Mast cells (MCs) are tissue-resident immune cells whose granules contain diverse bioactive molecules that influence inflammation and tissue homeostasis. Recent work from the Dudeck group demonstrated that macrophages (Mphs) can engulf mast cell granules (MCGs), leading to an atypical phenotype that is distinct from the well-known M1 and M2 classification. Moreover, MCG-bearing macrophages exhibited an increased phagocytic capacity, and unpublished data from our group indicate that the MCGs persist in macrophages for up to seven days. However, the functional consequences of this prolonged granule retention remain unclear. In this project, we aim to investigate whether MCG uptake confers greater resilience and advantages to macrophages in coping with cellular stress by modulating apoptosis and pyroptosis pathways. Thus, we examine both physiological conditions (e.g. TNF, LPS+ATP exposure) and various stress conditions, including serum-deprivation, glucose-deprivation, and hypoxia, which mimic the nutrient and oxygen- limited microenvironments commonly found in inflamed or damaged tissues. In cases of skin inflammation, the ability of macrophages to survive stressful conditions, maintain self-renewal, or the type of cell death is crucial for maintaining the integrity of the skin barrier. Thus, uncovering how MCGs influence the macrophage stress resilience or cell death pathways may reveal novel mechanisms underlying the chronicity of allergic diseases, such as atopic dermatitis, and may highlight new macrophage-directed therapeutic targets for resolving tissue inflammation. In order to investigate the effect of the MCG on the apoptotic and pyroptotic death pathways under death-pathway triggering agents, physiological conditions and various stress conditions, we will be performing different assays via flow cytometry and live microscopy to determine whether there are changes in apoptotic and pyroptotic pathways between MCG positive and negative Mphs.

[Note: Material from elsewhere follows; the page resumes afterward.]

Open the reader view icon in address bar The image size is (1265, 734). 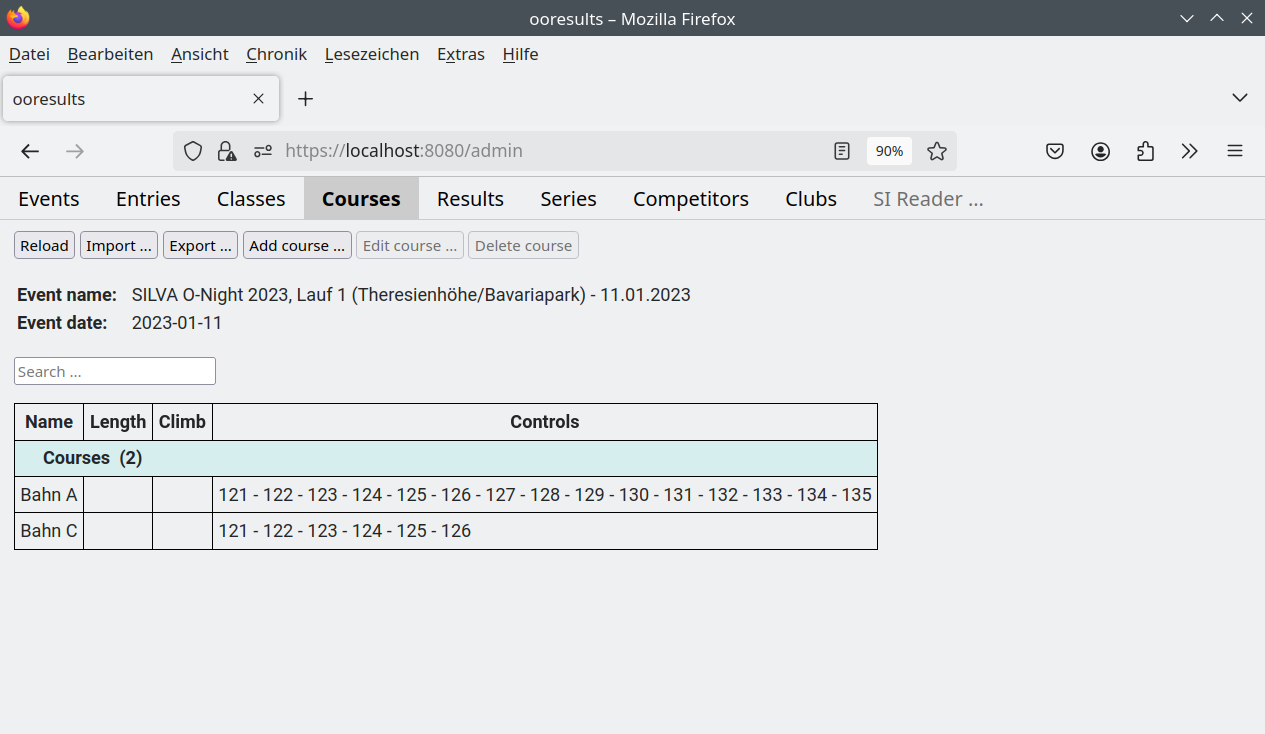(842, 151)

To obtain the Mast cell granules (MCG), Mast cells (MCs) will be stimulated with calcium ionophore in presence of fluorochrome-conjugated avidin to induce degranulation while simultaneously staining the released MCGs (A). Macrophages (Mphs) will be incubated with the isolated avidin-stained MCG, where Mphs will either take up the granules (hereafter MCG+ Mphs) or not uptake macrophages (hereafter MCG- Mphs) (B).

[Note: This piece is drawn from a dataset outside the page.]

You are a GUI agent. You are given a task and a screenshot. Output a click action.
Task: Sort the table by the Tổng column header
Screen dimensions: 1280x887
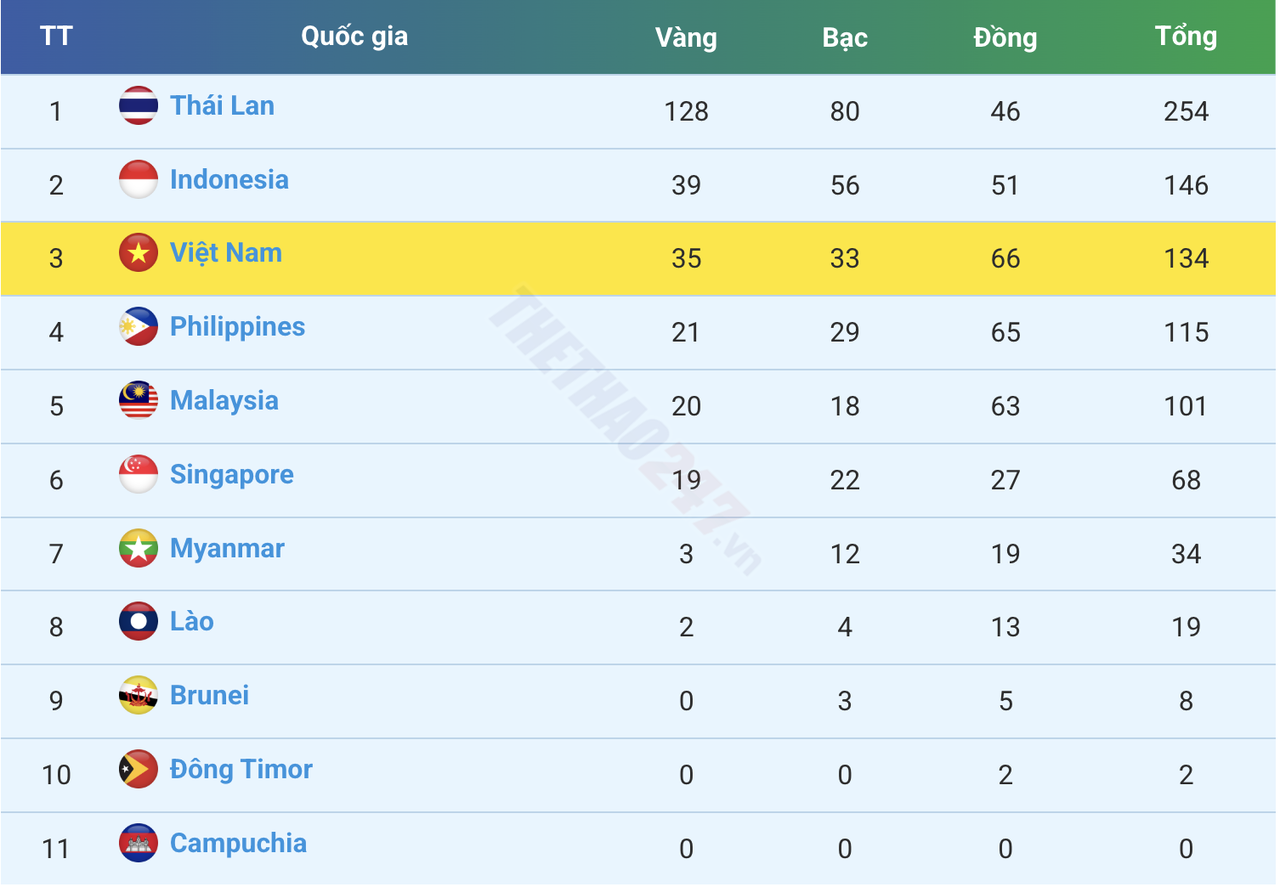1186,37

Apoptotic and pyroptotic pathways will be analyzed following induction by distinct stress conditions. Apoptosis will be triggered via TNFα + cycloheximide or medium alterations (serum starvation, glucose deficiency and hypoxia) (C), while pyroptosis will be induced by LPS priming followed by nigericin or extracellular ATP (D). Using this approach, we aim to test the hypothesis that MCGs might enhance cellular resilience against stress and death-related pathways, whereas untreated or MCG− Mphs might be more susceptible to cell death.